## DATASET EXCERPTS
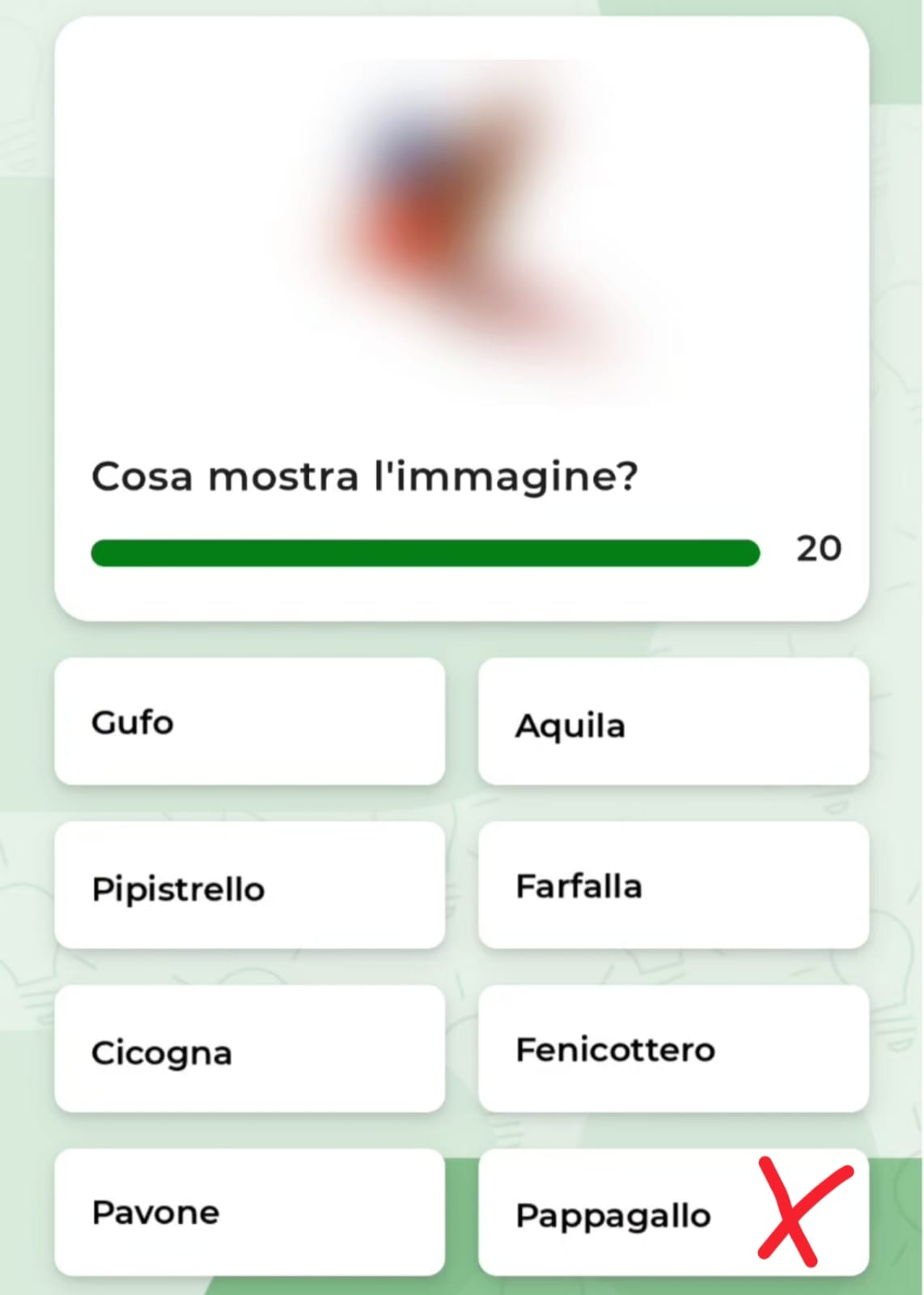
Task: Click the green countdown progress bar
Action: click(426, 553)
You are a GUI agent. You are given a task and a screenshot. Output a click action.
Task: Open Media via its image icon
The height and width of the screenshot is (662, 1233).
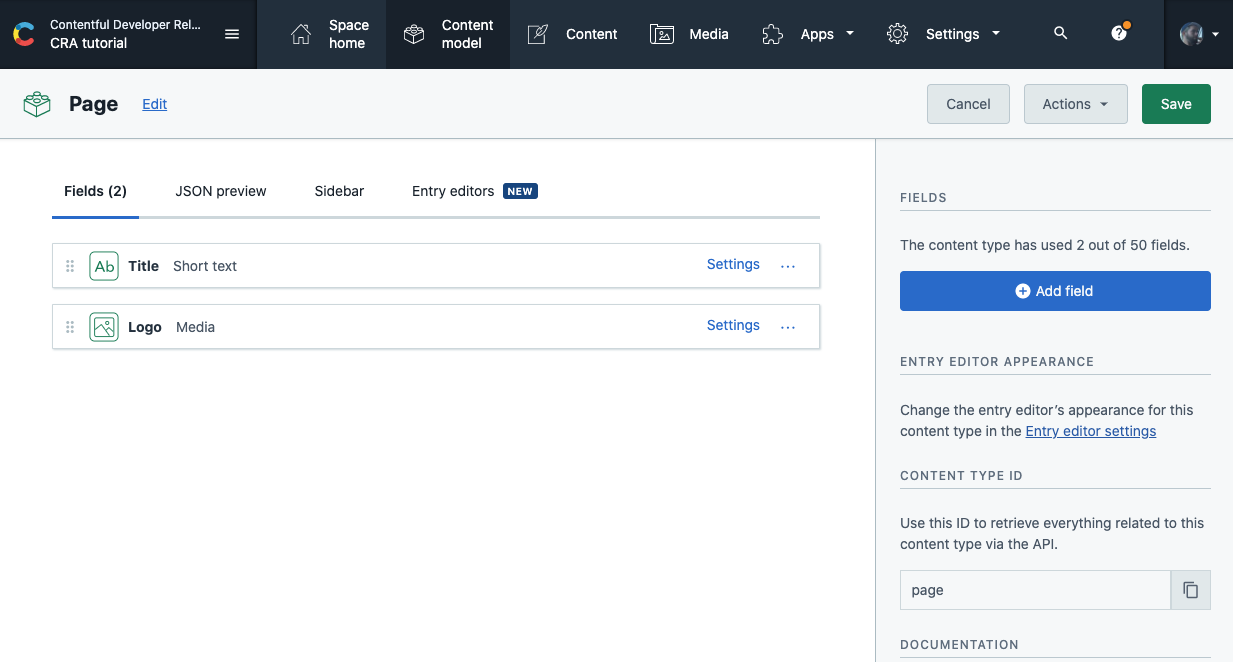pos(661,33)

## WORK INSTRUCTIONS
Reproduce exactly, with every picture left out, the lines from the one that contains "You are a GUI" to the final line of the records above.

## FINISHED EXERCISE
You are a GUI agent. You are given a task and a screenshot. Output a click action.
Task: Open Media via its image icon
The height and width of the screenshot is (662, 1233).
pos(661,33)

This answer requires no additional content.